• 练习题目 A
这份API文档的技术栈中，哪一项被列为向量数据库？

• 提供文本
_ _ _ _
文字处理工程流API文档

文字处理工程流（团队A）API完整文档

📋 目录

概述
文本处理API
向量嵌入API
检索API
RAG问答API
文本标注API
错误处理
使用示例

概述

文字处理工程流提供了一套完整的文本处理、向量检索和问答生成API。

核心功能

✅ 文本解析和分块
✅ 向量嵌入生成
✅ 语义检索
✅ RAG问答
✅ 文本标注

技术栈

FastAPI (Web框架)
PostgreSQL (数据库)
pgvector (向量数据库)
sentence-transformers (本地嵌入模型)
CLIProxyAI (远程AI服务)
_ _ _ _
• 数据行
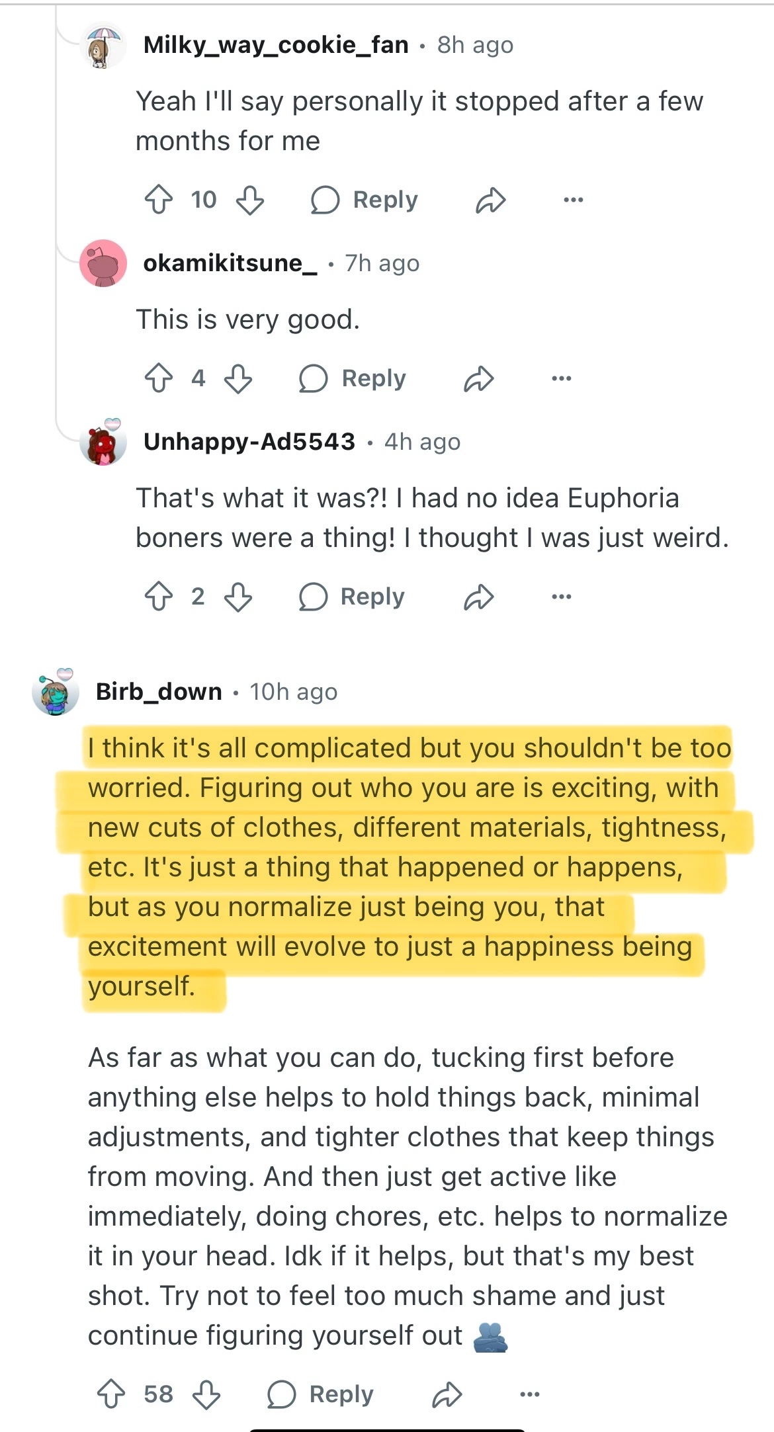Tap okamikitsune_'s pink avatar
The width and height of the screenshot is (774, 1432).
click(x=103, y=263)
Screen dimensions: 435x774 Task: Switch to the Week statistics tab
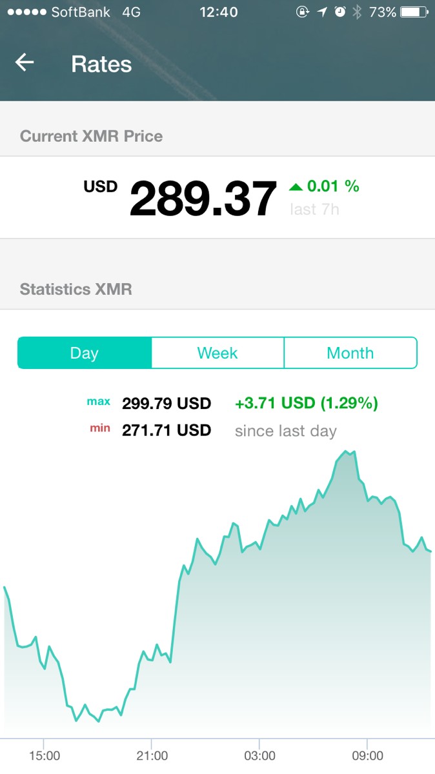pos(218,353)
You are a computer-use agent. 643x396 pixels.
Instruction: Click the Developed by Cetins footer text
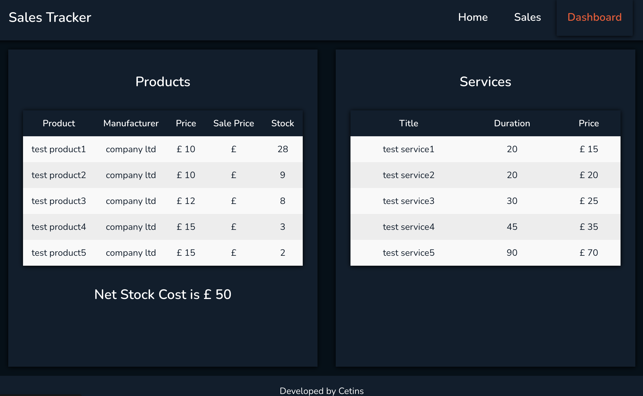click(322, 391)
_ _ _ _
• 练习题目 B
请把以上记录的各行排成一个JSON字符串列表，每行对应一个字符串，略去空行，答案中不要包含图片。

• 正确答案 A
pgvector。

• 正确答案 B
[
  "Tap okamikitsune_'s pink avatar",
  "The width and height of the screenshot is (774, 1432).",
  "click(x=103, y=263)",
  "Screen dimensions: 435x774 Task: Switch to the Week statistics tab",
  "pos(218,353)",
  "You are a computer-use agent. 643x396 pixels.",
  "Instruction: Click the Developed by Cetins footer text",
  "click(322, 391)"
]